Dans cette économie de l’ostentation, le salarié est le maillon le plus exposé. Le commerçant module ses revenus, l’entrepreneur facture ses services, le maraîcher voit même sa demande exploser en période de fête. Le fonctionnaire, lui, encaisse le même montant chaque mois, quoi qu’il arrive. Son salaire est connu de tous, anticipé, presque déjà dépensé.
C’est pourquoi il se réfugie dans les tontines et les natt, ces caisses solidaires où l’on épargne à plusieurs ce qu’on ne saurait mettre de côté seul. C’est pourquoi, aussi, il s’endette : avance sur salaire, crédit chez le boutiquier, emprunt à un parent. Beaucoup entament l’année nouvelle en remboursant la fête de l’année passée.
Et pourtant, il serait malhonnête de ne voir dans ces fêtes qu’une saignée. Ce que le travailleur perd d’un côté, l’économie nationale le récupère de l’autre.
Les grandes fêtes sénégalaises sont, en vérité, les plus puissants moments de relance par la consommation que connaisse le pays — une forme de keynésianisme populaire que nul ministère n’a décrété.
La Tabaski, à elle seule, mobilise un marché du bétail qui se chiffre en centaines de milliards de francs CFA, fait vivre les éleveurs du Ferlo, des importateurs venus du Mali et de Mauritanie, des intermédiaires et des transporteurs. Les foirails s’animent, les routes se chargent de camions, et toute une chaîne de revenus se met en mouvement.
Le textile suit : couturiers et brodeurs ne dorment plus à l’approche des fêtes, les marchands de bazin écoulent leurs stocks, salons de coiffure, vendeuses de henné, bijoutiers et cosmétiques connaissent leur haute saison. Ajoutez les commerces de bouche — riz, huile, oignon, pomme de terre —, le transport mobilisé par les pèlerinages, et toute l’économie informelle de l’événementiel : traiteurs, sonorisateurs, photographes, loueurs de chaises et de tentes. Des centaines de milliers de Sénégalais tirent de ces quelques semaines une part essentielle de leurs revenus.
Mieux : la fête est un formidable mécanisme de redistribution. La diaspora envoie ses transferts, qui irriguent les familles restées au pays. L’argent du citadin aisé redescend vers le village natal. Le ndawtal, si contraignant soit-il, fait circuler la richesse entre ceux qui ont et ceux qui ont moins. Là où l’État peine à redistribuer, la cérémonie redistribue à sa manière, horizontale et immédiate.
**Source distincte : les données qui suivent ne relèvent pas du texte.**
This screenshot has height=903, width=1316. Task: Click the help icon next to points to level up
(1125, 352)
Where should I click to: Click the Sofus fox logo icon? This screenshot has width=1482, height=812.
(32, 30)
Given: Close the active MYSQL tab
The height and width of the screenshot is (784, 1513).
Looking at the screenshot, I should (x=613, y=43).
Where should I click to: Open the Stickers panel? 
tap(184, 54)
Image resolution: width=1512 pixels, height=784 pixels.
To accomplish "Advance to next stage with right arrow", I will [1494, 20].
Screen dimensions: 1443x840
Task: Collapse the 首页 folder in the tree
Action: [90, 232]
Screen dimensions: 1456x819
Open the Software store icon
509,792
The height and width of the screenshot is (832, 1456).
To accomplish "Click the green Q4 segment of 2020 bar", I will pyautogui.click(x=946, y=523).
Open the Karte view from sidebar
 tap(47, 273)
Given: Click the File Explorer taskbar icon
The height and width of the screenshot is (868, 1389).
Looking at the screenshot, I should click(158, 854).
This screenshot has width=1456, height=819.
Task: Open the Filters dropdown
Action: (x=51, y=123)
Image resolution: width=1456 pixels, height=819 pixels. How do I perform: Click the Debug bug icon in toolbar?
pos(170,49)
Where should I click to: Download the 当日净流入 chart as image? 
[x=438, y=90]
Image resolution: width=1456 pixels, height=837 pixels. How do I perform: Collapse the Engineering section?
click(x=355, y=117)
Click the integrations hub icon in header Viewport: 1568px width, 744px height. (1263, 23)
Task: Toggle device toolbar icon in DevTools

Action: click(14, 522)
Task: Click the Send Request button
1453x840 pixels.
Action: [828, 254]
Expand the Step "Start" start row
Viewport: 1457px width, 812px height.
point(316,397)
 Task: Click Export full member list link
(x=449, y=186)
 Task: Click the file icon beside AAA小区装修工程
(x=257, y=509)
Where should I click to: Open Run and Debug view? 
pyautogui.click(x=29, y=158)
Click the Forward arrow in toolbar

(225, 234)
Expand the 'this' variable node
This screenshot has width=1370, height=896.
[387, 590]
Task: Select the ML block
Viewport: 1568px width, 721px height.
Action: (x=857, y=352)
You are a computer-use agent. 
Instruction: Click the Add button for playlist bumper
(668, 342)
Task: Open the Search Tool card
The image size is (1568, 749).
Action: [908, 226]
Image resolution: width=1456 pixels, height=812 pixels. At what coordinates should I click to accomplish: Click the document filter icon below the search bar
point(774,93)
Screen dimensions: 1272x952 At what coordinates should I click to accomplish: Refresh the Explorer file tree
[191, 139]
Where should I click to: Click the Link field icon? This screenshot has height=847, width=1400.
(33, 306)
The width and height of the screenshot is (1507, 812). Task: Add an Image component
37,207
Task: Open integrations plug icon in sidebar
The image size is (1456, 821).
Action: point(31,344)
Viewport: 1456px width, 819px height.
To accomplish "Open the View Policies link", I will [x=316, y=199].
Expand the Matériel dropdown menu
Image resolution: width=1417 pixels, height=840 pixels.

Voilà le nœud du problème sénégalais : la même dépense qui asphyxie le ménage fait respirer l’économie. Le mouton qui ruine le père de famille fait vivre l’éleveur. Le bazin qui vide le compte en banque remplit l’atelier du couturier. On ne peut condamner la fête sans condamner, du même geste, ceux qu’elle fait vivre.
Le débat ne devrait donc pas être celui de l’abolition — vœu pieux et culturellement aveugle —, mais celui de la mesure. Nos guides religieux eux-mêmes, de Touba à Tivaouane, rappellent que la sobriété est une vertu de l’islam, que le sacrifice vaut par l’intention et non par le prix de la bête, que la dette contractée pour paraître est plus condamnable que la simplicité assumée. La vraie teranga n’a jamais consisté à se ruiner pour épater le voisin, mais à partager dignement ce que l’on a.
Le travailleur sénégalais n’est pas victime de ses fêtes : il est prisonnier d’un usage social qui les a détournées. Entre la foi sincère et la course aux apparences, entre la solidarité du ndawtal et la tyrannie du qu’en-dira-t-on, passe une ligne fine que chaque famille doit réapprendre à tracer. Car ces fêtes, qui plombent tant de budgets, restent aussi ce qui fait battre le cœur économique et humain du pays. Le défi n’est pas d’éteindre la fête : c’est de faire en sorte qu’elle cesse de dévorer ceux-là mêmes qui la font vivre.
Bul yooylo sa bopp ngir gént ñépp — Ne te sacrifie pas toi-même pour le rêve des autres.